Мы немного молчали, задумчиво смотря друг на друга.

Он вдруг признался:

– Знаешь, я хочу вернуться за инструментом отца.

– Теперь знаю, – улыбаюсь, потом серьёзно уже уточняю: – А ты сможешь его вернуть?

– Если никто не нашёл мой тайник, то смогу, – менестрель вздохнул. – Если же там не окажется инструмента, то я скоплю денег и куплю себе новый.

Подмигнул ему:

– Не унывай: ты молод и успеешь добыть инструмент и славу.

– Слава – не самое важное, – упрямо мотнул он головой. – Мне понравилась твоя затея напоминать людям, как красив мир, как приятно жить в дружбе и любви. Я тоже буду так говорить. И постараюсь больше не предавать себя.

– Молодец.

Он вдруг отступил на шаг и поклонился мне в пояс:

– Спасибо тебе: ты толкнул меня на этот путь.

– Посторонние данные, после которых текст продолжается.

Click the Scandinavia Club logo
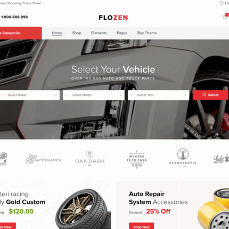 183,158
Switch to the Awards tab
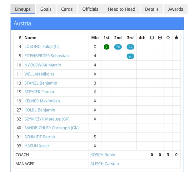This screenshot has height=172, width=189. tap(176, 9)
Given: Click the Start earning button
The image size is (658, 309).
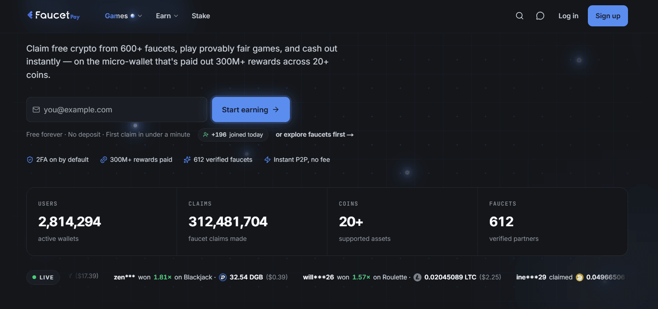Looking at the screenshot, I should pos(251,109).
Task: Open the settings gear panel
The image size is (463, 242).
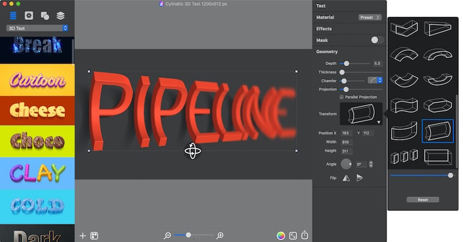Action: (29, 15)
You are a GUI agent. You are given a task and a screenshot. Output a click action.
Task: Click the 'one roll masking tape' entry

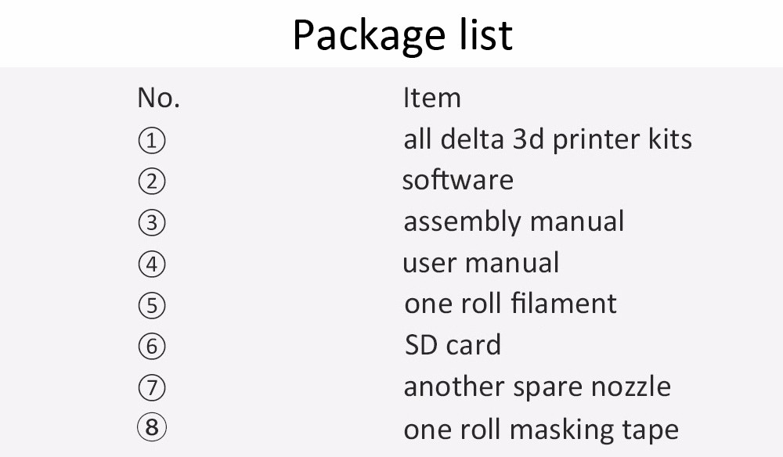coord(541,429)

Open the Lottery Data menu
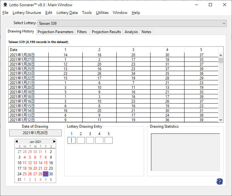coord(67,13)
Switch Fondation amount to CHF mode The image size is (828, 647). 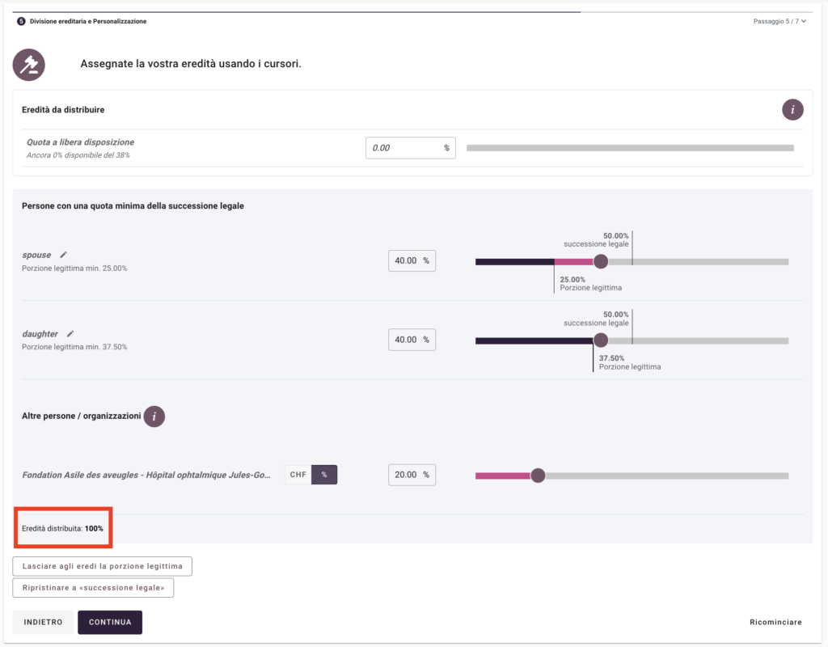(298, 475)
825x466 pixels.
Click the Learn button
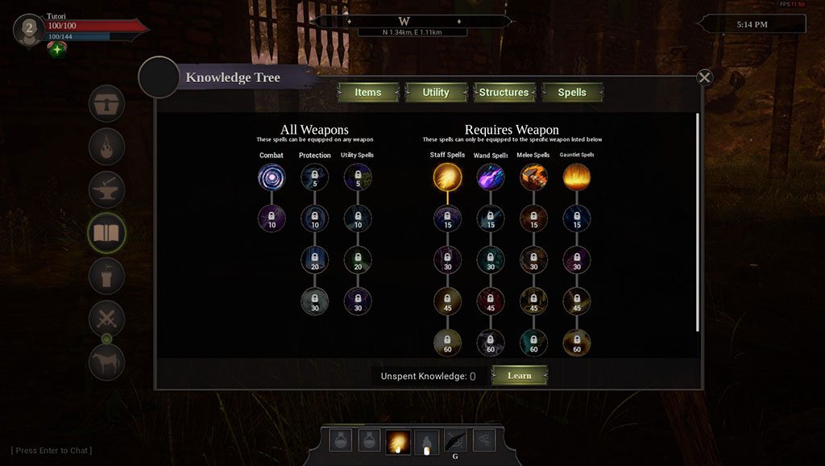[x=520, y=376]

– Ты сам на него вернулся.

Выпрямившись, одарил меня тёплой улыбкой:

– Полагаю, и у тебя есть какая-то цель?

– Конечно.

– Желаю тебе до неё дойти, Григорий. Ну, прощай, мне до вечера нужно многое сделать

И он ушёл.

Он появился внезапно и так же внезапно ушёл. Я даже имени его не успел спросить! Его песня про ожившего каменного соколёнка и его дружбу со смелым дерзким орлом вдохнула в меня новые силы. Его песня… кто из нас был учителем, а кто – учеником, я затруднился бы сказать. И эта песня… я не ожидал, что начинающий воришка, вздумавший меня обокрасть, способен спеть такую песню! Я не услышал бы её, если бы тогда просто избил его и выкинул прочь или сдал бы стражником. Но я почему-то заговорил с ним. И я услышал эту необыкновенную легенду-песню. И как он её напел, как!